When we analyzed the raw LTs in the in-house data set by within-subject t tests at α = 0.05, 15 of the 47 experiments showed statistically significant differences between conditions (14 in the expected direction and one in the opposite direction). Using log-transformed LTs, 19 experiments produced statistically significant effects (18 in the expected direction, 1 in the opposite direction), 14 of them being the same experiments as with nontransformed data. Thus, log-transformation of LTs revealed statistically significant effects in five experiments that would have been rendered nonsignificant by analyses of nontransformed data. Only one experiment rendered significant effect with raw LTs but not with log-transformed data. While log-transformation does not necessarily increase the chance of obtaining significant results, when the data are skewed and the LT difference between test trials is small, it could reveal an otherwise hidden effect.

Literature Data Set

To perform statistical tests on these data, we needed the SD of the within-subject, between-condition differences of log-transformed LTs for each experiment. While this information was not directly available to us, we could still estimate it using available information about the statistics of raw LTs. First, we recovered the between-condition Pearson correlation of the raw LTs from the corresponding t-values, whenever these were reported (where, instead of t tests, one-way ANOVAs were performed, we used the reported F values to calculate the corresponding t-values; see Appendix B for the details of the calculation). In the 64 (of 149) experiments that reported t-statistics (or allowed us to calculate t-values), the average between-condition correlation of raw LTs was r = .421, very close to what we found in the in-house data set (r = .414). This allowed us, in a second step, to estimate the between-condition correlation of the log-transformed LTs in these 64 experiments by using the regression equation we found in our in-house data set relating correlations of log-transformed and raw LT values.2 Third, we assumed that the average correlation coefficient between log-transformed LTs in these 64 experiments (r = .386) was representative, and applied this value to the remaining 85 experiments. Finally, we estimated the SD of the log-transformed LT differences using the correlation values obtained above in the whole data set (see Equation B2 in Appendix B).

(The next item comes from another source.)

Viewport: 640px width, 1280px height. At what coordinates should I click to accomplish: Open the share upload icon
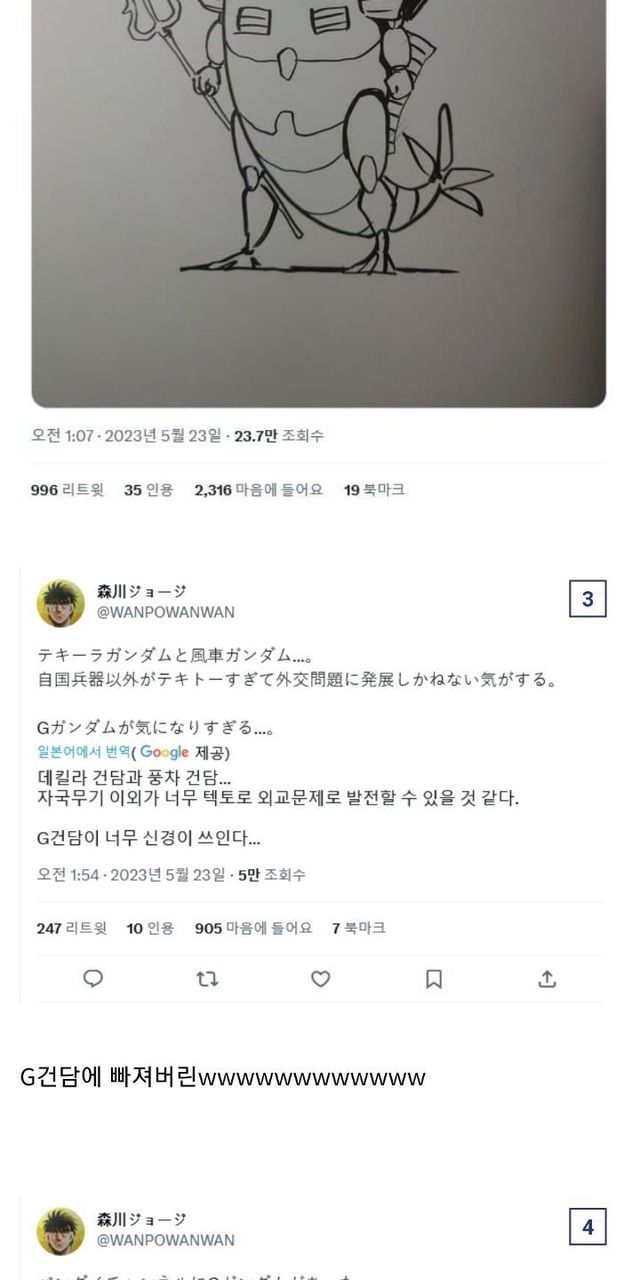(x=547, y=978)
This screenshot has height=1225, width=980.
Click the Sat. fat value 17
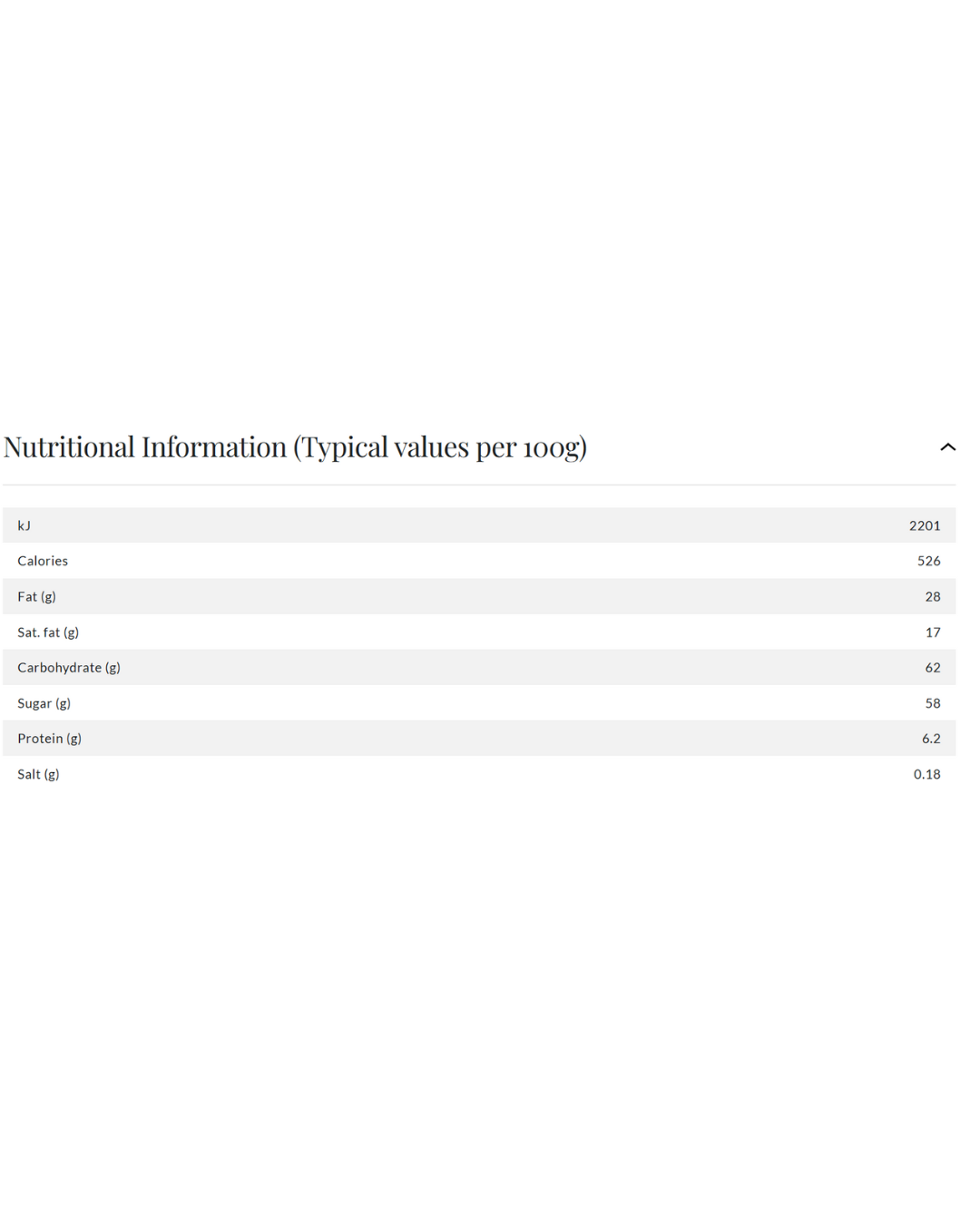pyautogui.click(x=932, y=632)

Eighty-four of the 149 experiments in this data set were reported to produce a statistically significant effect based on the analysis of the raw data (including one where the effect went in the unpredicted direction), and 14 of these experiments were judged to be nonsignificant with the estimated log-transformed data. Seven of these 14 mismatches might have been because of the fact that we had to resort to estimating correlations between LTs when t tests or one-way ANOVAs were not reported for them (see above). In all these seven cases, the raw LTs must have been very strongly correlated (0.72, 0.74, 0.79, 0.86, 0.87, 0.92, and 0.98), otherwise they could not have accounted for the effect. The other seven experiments produced p values only slightly below the 0.05 level, and log-transformation pushed them above that level. However, in further two experiments log-transformation made the statistical results stronger, turning one-tailed significant effects into two-tailed ones.

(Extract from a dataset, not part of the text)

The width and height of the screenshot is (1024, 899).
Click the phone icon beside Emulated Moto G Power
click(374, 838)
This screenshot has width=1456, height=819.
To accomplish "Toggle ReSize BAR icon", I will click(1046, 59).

Statistical Parameters of Log-Transformed Looking Times

In the following, unless we specify otherwise, our analyses are based on log-transformed LT data (or their estimates), which we assume to have an approximately normal distribution. For parametric statistical analyses of within-subject data with a normal distribution, only three summary statistics of the sample need to be taken into account: the sample size, and the mean and SD of the between-condition, within-subject differences. The sample sizes were given in the data sets. The SD of the within-subject differences depends on the SD of the LTs and the correlation between the LTs in the two conditions. (At r = .5, the SD of the difference would be about the same as the SDs of the LTs as long as they do not differ substantially from each other.) The difference between the LTs of the two conditions represents the effect produced by the experimental manipulation. Where this manipulation had the predicted effect, we expect to see a positive value; where it did not have an effect, the value will be close to zero. We investigated the distribution of these two parameters (SD and mean of between-Condition LT differences) across the experiments in two ways: by distinguishing between experiments with and without effects based on standard statistical criteria, and by using an unsupervised Bayesian method to fit their distributions.

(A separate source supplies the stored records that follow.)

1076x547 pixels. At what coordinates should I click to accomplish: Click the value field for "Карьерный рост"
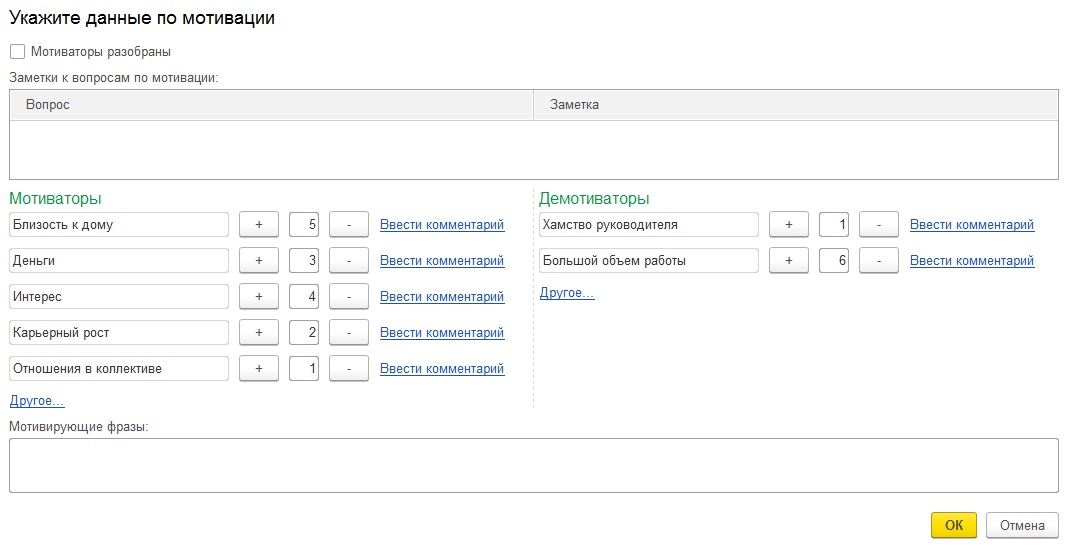[x=304, y=333]
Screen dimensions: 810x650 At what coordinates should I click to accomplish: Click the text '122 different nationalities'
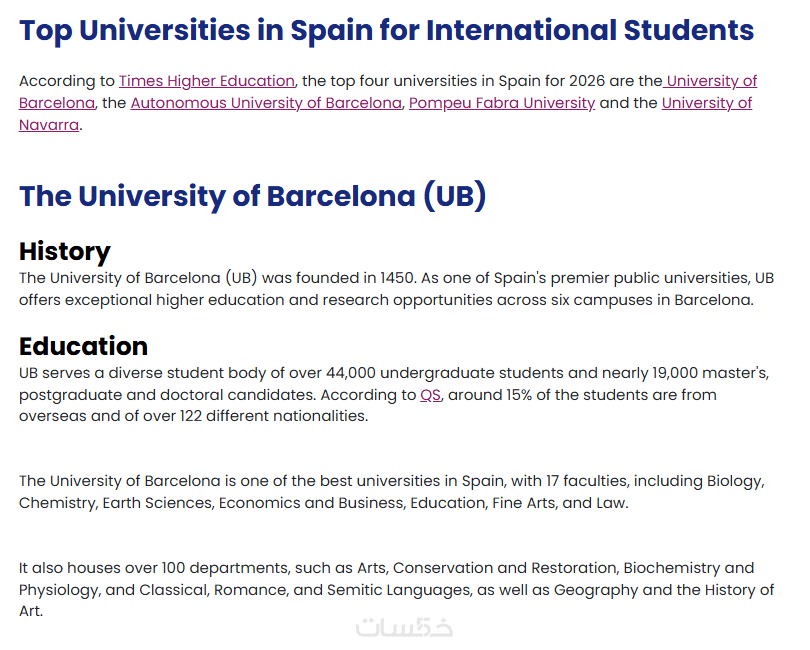click(x=273, y=416)
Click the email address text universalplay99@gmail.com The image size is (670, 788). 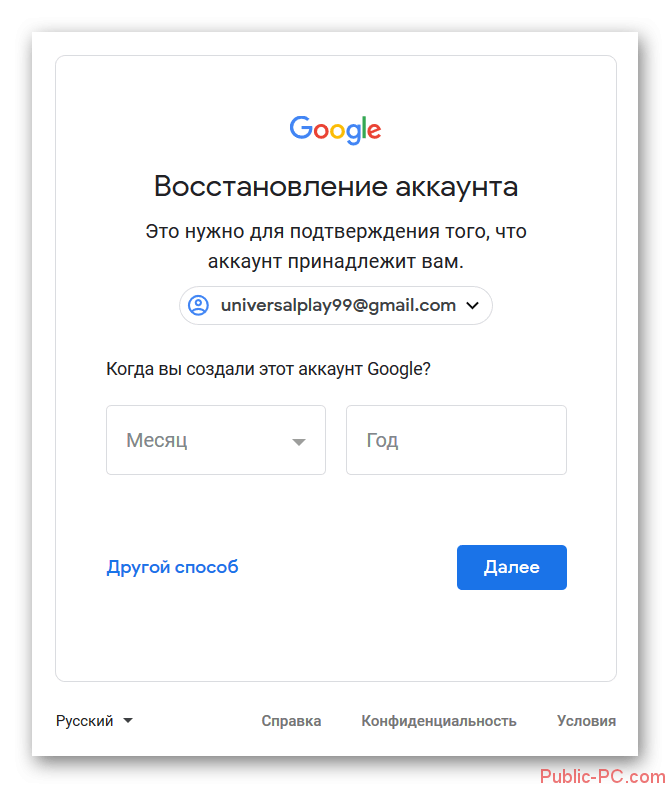(x=338, y=305)
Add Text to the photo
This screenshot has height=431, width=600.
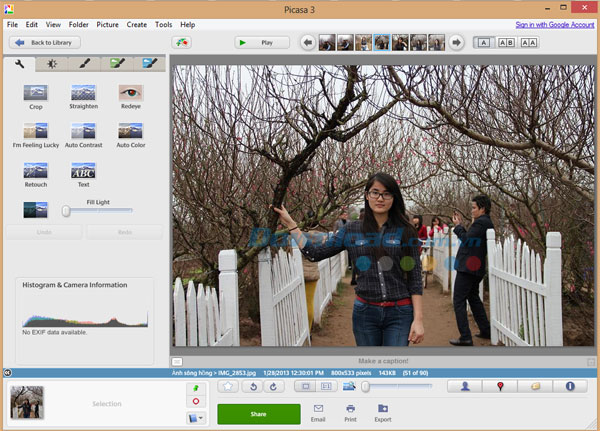click(x=83, y=171)
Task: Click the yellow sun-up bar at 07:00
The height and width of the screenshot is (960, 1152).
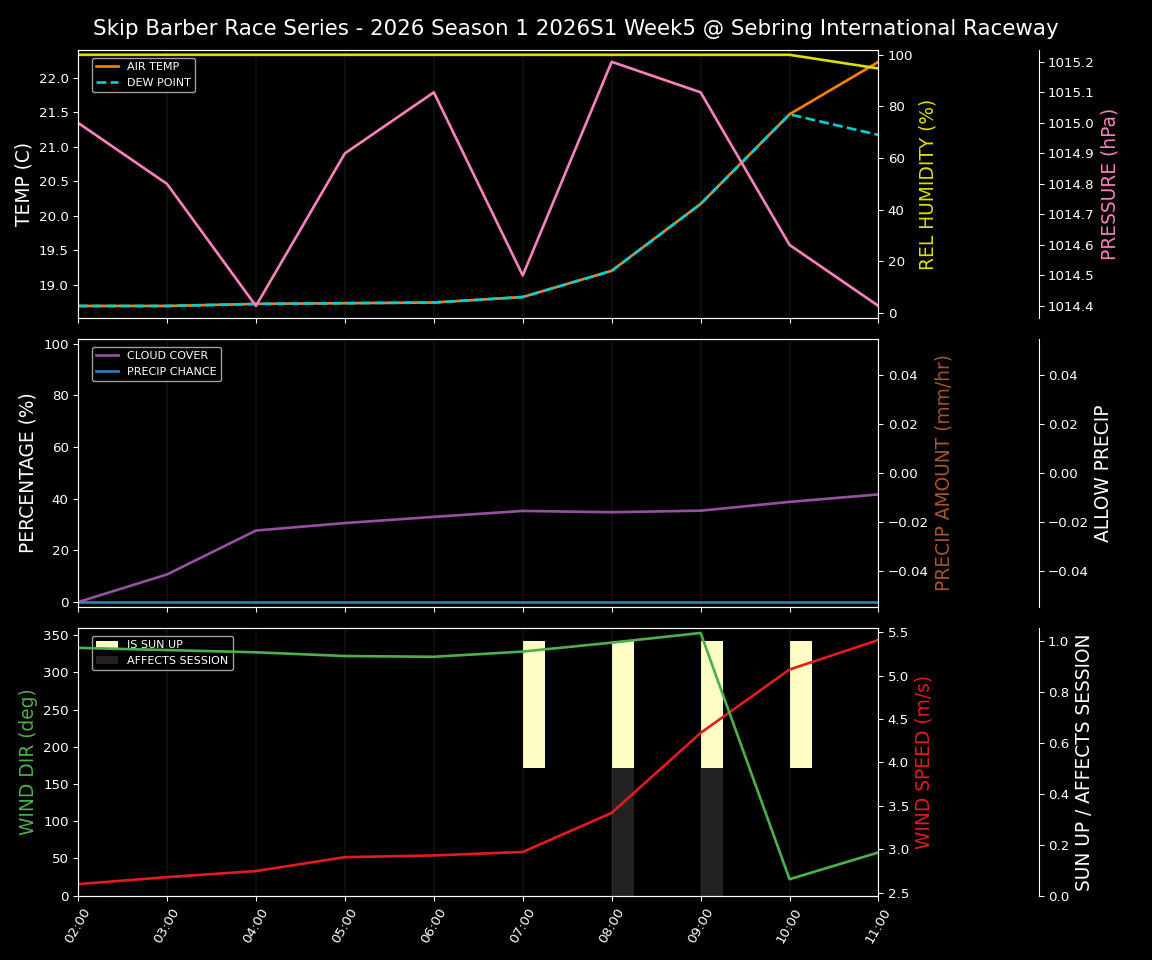Action: point(532,700)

Estimating Effect Sizes From the Data Sets

SDs of between-condition LT differences

The average SD of the base-10 log-transformed LT differences across studies in the in-house data set was 0.332. This is higher than the average SD of log-transformed LTs (0.298) because the average correlation between the log-transformed LTs in the two conditions was 0.380 (lower than 0.5). The between-condition differences were not directly available in the literature data set, but were estimated from t-values and from assumed levels of correlations (see above). With these estimates, we found that the average SD of LT differences across conditions in this data set was 0.252, significantly lower than what we found in the in-house data set (t194 = 6.583, p < .001). This was partly due to the fact that in the literature data set auditory studies produced lower SDs of LT difference (0.223) than visual ones (0.272; t147 = 4.486, p < .001). Nevertheless, collapsing the two data sets did not create a visibly bimodal distribution (Figure 3, bottom row, right column). In the aggregated data set of 196 experiments, the average SD of LT differences was 0.271.

Figure 3.

Figure 3

Histograms of the means and SDs of log-looking time (LT) differences in the two data sets separately and together. See the online article for the color version of this figure.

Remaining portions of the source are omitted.